Applicant’s arguments, see Remarks, filed October 16, 2025, with respect to the rejections of Claims 1-7, 9, 11-16, 19-25, 30, 34, 39-40, 45, and 47-48 under 35 U.S.C. 103 have been fully considered but are not persuasive.
Applicants first allege that Boucher and Weintraub are deficient because it does not teach that the patient has “absolute control” over his or her medical information, specifically because the remote server may be managed by a healthcare provider, e.g. see pgs. 23-30 of Remarks – Examiner disagrees.
Examiner firstly notes that the features upon which applicant relies (i.e., the patient having “absolute” control of their medical record) are not recited in the rejected claims. Although the claims are interpreted in light of the specification, limitations from the specification are not read into the claims. See In re Van Geuns, 988 F.2d 1181, 26 USPQ2d 1057 (Fed. Cir. 1993). For example, the present Claims recite that “the at least one user has a highest management right over the electronic medical record,” but, given the broadest reasonable interpretation, this at most merely requires that the user has the highest ability to manage the electronic medical record. Similarly, the invention taught by Boucher enables a patient to grant permission for access to his or her medical data, e.g. see Boucher [0256], [0300], and [0303]. Boucher does not disclose, for example, that a healthcare provider or other user may override the patient permissions and/or that the patient’s permission is outranked by another user.
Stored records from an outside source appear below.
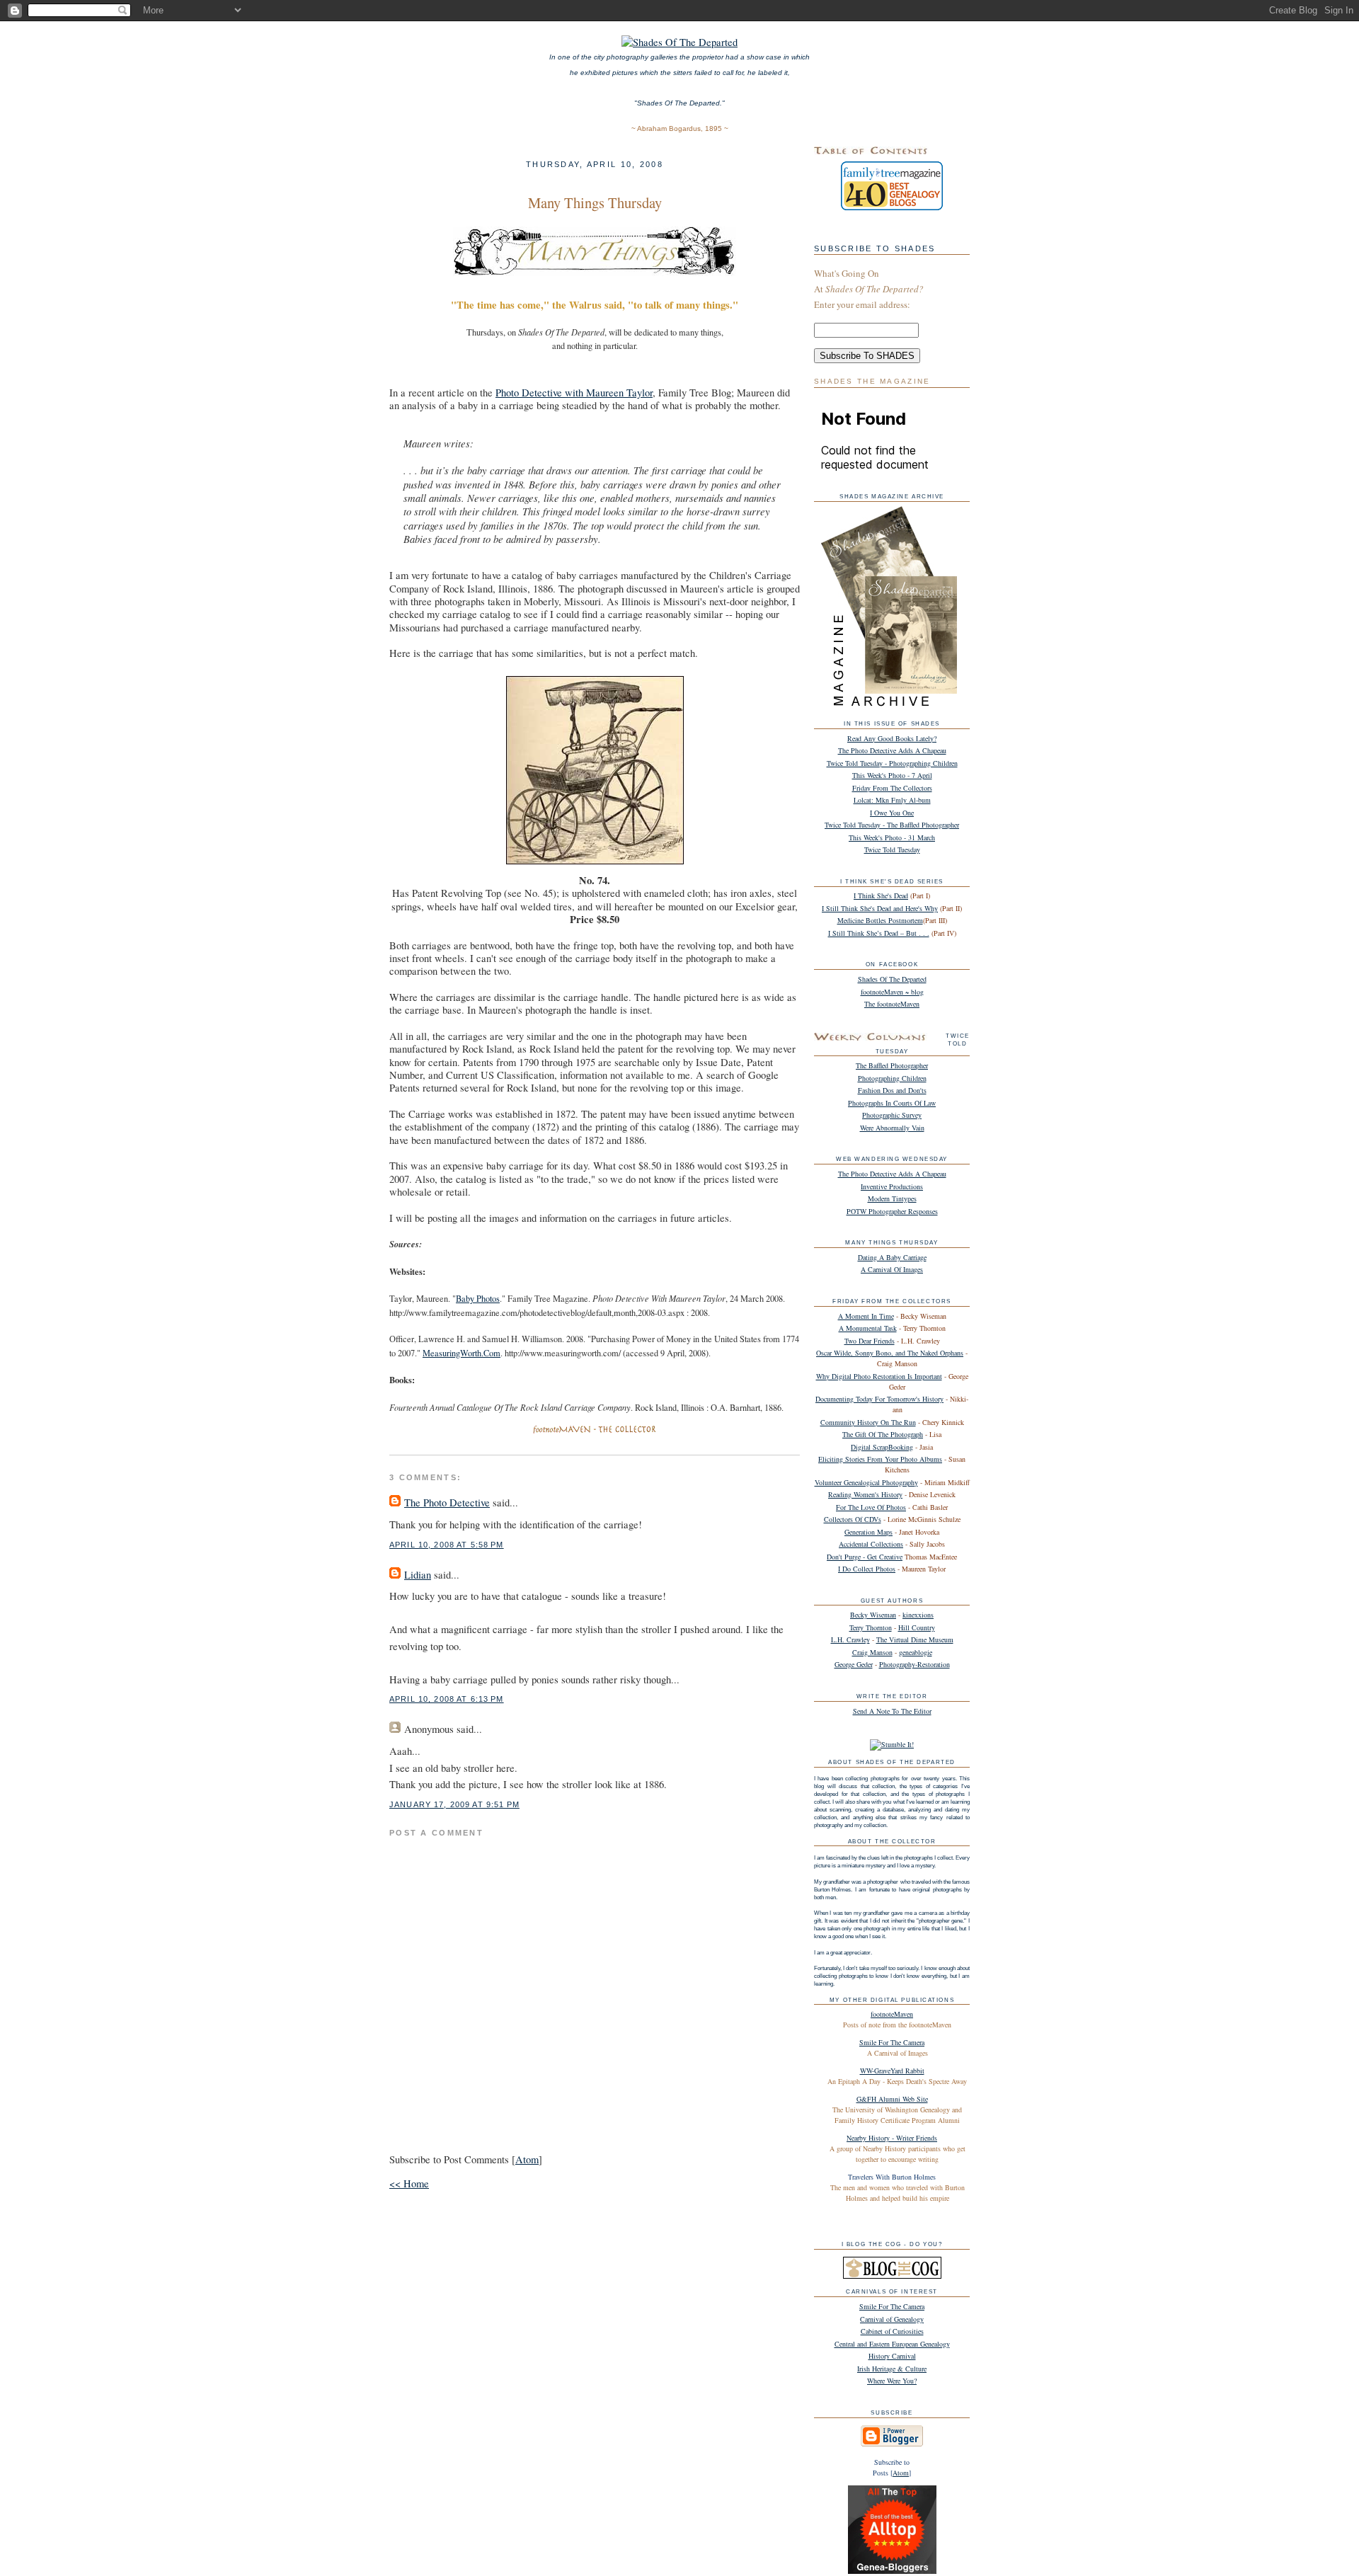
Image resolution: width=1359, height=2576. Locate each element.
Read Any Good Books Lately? (891, 738)
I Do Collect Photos (866, 1569)
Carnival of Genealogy (892, 2319)
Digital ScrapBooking (882, 1447)
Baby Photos (478, 1299)
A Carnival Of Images (892, 1269)
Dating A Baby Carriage (892, 1257)
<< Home (409, 2183)
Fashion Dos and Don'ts (892, 1090)
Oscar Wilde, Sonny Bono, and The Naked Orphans (889, 1353)
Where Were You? (892, 2381)
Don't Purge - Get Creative (864, 1557)
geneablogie (915, 1652)
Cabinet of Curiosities (892, 2331)
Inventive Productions (892, 1186)
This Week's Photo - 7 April (892, 775)
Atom (527, 2159)
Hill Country (916, 1627)
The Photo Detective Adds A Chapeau (892, 750)
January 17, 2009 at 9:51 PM (454, 1804)
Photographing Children (892, 1078)
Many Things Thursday (595, 202)
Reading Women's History (865, 1494)
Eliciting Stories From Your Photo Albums (880, 1459)
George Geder (854, 1664)
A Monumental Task (868, 1328)
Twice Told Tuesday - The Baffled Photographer (892, 825)
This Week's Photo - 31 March (892, 837)
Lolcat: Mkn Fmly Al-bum (892, 800)
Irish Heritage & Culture (892, 2369)
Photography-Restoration (914, 1664)
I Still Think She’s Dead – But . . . (878, 933)
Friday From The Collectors (892, 788)
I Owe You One (892, 813)
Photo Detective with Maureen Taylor (574, 392)
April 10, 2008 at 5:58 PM (446, 1544)
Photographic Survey (892, 1115)
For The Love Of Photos (871, 1507)
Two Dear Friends (869, 1341)
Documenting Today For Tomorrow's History (879, 1399)
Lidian (417, 1574)
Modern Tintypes (892, 1198)
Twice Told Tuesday (892, 849)
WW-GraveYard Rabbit (892, 2071)
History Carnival (892, 2356)
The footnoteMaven (891, 1004)
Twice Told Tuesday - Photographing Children (892, 763)
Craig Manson (872, 1652)
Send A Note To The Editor (892, 1711)
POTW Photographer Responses (892, 1211)
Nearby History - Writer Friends (892, 2138)
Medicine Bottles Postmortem (880, 920)
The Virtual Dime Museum (914, 1639)
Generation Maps (868, 1532)
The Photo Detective (447, 1502)
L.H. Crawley (850, 1639)
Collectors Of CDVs (852, 1519)
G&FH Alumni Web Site (892, 2099)
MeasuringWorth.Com (461, 1353)
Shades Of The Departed (892, 979)
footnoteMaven (892, 2014)
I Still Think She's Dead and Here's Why (880, 908)
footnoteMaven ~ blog (892, 992)
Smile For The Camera (891, 2042)
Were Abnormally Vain (892, 1128)
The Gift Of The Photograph (882, 1434)
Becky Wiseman (873, 1615)
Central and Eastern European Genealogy (892, 2344)
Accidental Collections (871, 1544)
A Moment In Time (866, 1316)
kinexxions (918, 1615)
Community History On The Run (868, 1422)
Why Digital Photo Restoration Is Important (879, 1376)
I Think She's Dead (881, 895)
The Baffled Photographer (892, 1065)
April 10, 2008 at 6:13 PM (446, 1699)
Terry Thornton (870, 1627)
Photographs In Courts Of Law (892, 1103)
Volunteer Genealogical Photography (866, 1482)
Hence Boucher is not deficient to teach the features it is cited for, and does not teach away from the claimed features of the present invention.
Additionally, regarding Weintraub, as shown above, Weintraub is cited to the teach the functions of the insurance service module, specifically the calculation of a charge for healthcare services and the generation of a claim for payment from a third-party payer such as an insurance company, e.g. see Weintraub [0021]-[0022]. Weintraub is not cited to teach the patient authorization feature.
Hence neither Boucher nor Weintraub is deficient to teach the features they are cited for.
For the aforementioned reasons, Claims 1-7, 9, 11-16, 19-25, 30, 34, 39-40, 45, and 47-48 are rejected under 35 U.S.C. 103.
Conclusion
Applicant's amendment necessitated the new ground(s) of rejection presented in this Office action. Accordingly, THIS ACTION IS MADE FINAL. See MPEP § 706.07(a). Applicant is reminded of the extension of time policy as set forth in 37 CFR 1.136(a).
A shortened statutory period for reply to this final action is set to expire THREE MONTHS from the mailing date of this action. In the event a first reply is filed within TWO MONTHS of the mailing date of this final action and the advisory action is not mailed until after the end of the THREE-MONTH shortened statutory period, then the shortened statutory period will expire on the date the advisory action is mailed, and any nonprovisional extension fee (37 CFR 1.17(a)) pursuant to 37 CFR 1.136(a) will be calculated from the mailing date of the advisory action. In no event, however, will the statutory period for reply expire later than SIX MONTHS from the mailing date of this final action.